Dell also offers free recycling for Dell branded products.
I’m not sure about bulk loads but it’s likely the same as the costs for the home recycling (i.e. paying for each item to be disposed).
More information at www.dell.com.au/recycle
Green PC is located in Victoria, Queensland, Western Australia and the ACT. It is a not-for-profit organisation that states its dedication to “breaking down the digital divide” that separates the information rich from the information poor. They refurbishes donated computers and make them available, at a price, to those that may not be able to afford a new computer system. They also provide IT services at affordable rates to registered charities and community groups.
At this point in time, they will only accept Pentium 4 desktops and laptops and LCD monitors.
More information at www.greenpc.com.au
Lioncom is located at 8 Pirie Street in Fyshwick ACT. They handle recycling and disposal of computers and are committed to a 100% No Land-fill policy.
They handle bulk loads (call to make an appointment). Disposal costs are $8 per computer, $18 for small monitors (can’t remember the price for 20″ and above monitors), and $1 for miscellaneous items like keyboard, mouse, cables etc.

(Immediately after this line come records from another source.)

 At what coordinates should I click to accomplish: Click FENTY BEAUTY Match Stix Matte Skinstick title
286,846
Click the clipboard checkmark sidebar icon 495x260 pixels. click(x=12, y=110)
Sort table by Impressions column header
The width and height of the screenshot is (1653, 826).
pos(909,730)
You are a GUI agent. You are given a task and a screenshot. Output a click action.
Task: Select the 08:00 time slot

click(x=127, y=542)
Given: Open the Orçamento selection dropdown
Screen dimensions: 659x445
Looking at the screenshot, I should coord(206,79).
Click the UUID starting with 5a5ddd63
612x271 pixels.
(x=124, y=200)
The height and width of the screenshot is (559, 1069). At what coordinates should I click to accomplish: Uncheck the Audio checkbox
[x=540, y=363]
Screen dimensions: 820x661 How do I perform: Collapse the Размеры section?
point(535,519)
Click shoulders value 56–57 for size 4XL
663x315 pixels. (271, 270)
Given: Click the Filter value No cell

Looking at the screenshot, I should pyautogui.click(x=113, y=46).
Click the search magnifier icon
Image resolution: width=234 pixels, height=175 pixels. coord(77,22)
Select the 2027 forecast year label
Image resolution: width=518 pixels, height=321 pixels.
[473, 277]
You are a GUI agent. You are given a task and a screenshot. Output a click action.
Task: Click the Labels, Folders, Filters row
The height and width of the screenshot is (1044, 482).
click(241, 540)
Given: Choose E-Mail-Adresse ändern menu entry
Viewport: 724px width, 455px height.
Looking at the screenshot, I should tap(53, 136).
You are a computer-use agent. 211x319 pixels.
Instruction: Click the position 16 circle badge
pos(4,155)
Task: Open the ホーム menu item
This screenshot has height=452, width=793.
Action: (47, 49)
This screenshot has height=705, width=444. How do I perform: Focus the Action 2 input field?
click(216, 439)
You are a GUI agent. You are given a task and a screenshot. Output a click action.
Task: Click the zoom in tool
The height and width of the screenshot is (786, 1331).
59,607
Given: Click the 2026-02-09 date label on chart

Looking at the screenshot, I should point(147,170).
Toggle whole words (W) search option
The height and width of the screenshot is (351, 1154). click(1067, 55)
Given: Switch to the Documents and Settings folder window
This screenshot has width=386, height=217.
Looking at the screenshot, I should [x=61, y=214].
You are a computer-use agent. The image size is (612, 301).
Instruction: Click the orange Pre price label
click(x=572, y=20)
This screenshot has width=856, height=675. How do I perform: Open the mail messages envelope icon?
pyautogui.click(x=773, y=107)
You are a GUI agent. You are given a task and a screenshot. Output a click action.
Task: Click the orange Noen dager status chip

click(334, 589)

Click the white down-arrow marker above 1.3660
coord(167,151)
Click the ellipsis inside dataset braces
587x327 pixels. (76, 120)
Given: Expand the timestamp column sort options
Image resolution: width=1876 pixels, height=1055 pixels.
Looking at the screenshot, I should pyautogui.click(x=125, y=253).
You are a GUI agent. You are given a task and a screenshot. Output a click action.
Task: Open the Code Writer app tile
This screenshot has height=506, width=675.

More information at www.lioncom.com.au
An anonymous reader kindly provided the following suggestion:
On freecycle act (a yahoo group) working monitors are snapped up very quickly.
EzyScrap recycles metal in the Canberra region but reader Tiffany noted that they picked up and recycled her printer for free.
Printer cartridges (including both toner and ink based ones) can be dropped off at ‘Cartridges 4 Planet Ark’ boxes. View a list of ‘Cartridges 4 Planet Ark’ boxes in Canberra.
Find a geek – geeks are a great people to pass old printers, mobile phones etc to. They can pull the items apart and use components for various projects. Usable components include LCD screens from your mobile phone, printer gears etc. Not sure where to find geeks? One option is to try the mailing list of your local Linux user group.
Hubby ended up going with Lioncom as they seemed to be the only organisation that would accept bulk loads of computers. I was really surprised to find out how difficult it is to dispose of bulk loads at the Mitchell and Mugga Lane Resource Management Centres. They would have been my first choice for bulk loads, but it seems that it’s only worth going to the Mitchell and Mugga Lane Resource Management Centres if you have at least a tonne of items.
We’ll have to do another computer recycle and disposal run in a few weeks. Looks like Lioncom will be the choice again.
If you’re aware of any schools or other organisations that can make use of old unwanted computer gear (probably a mix of working and non working items and will possibly include server gear as well), please drop me a comment. I would have thought that there are schools out there who may want to have the opportunity to strip down a computer. Anyhow, drop me a comment if you have any other recycling/disposal suggestions or resources that I can add to this post.
DISCLAIMER: The prices above are provided as a guide. Please ensure that you check the websites mentioned for the latest prices.
- Added Freecycle to the list.
- 5 May 2009 – Added ‘Geeks’, EzyScrap, printer cartridges and updated the Charity Computers information.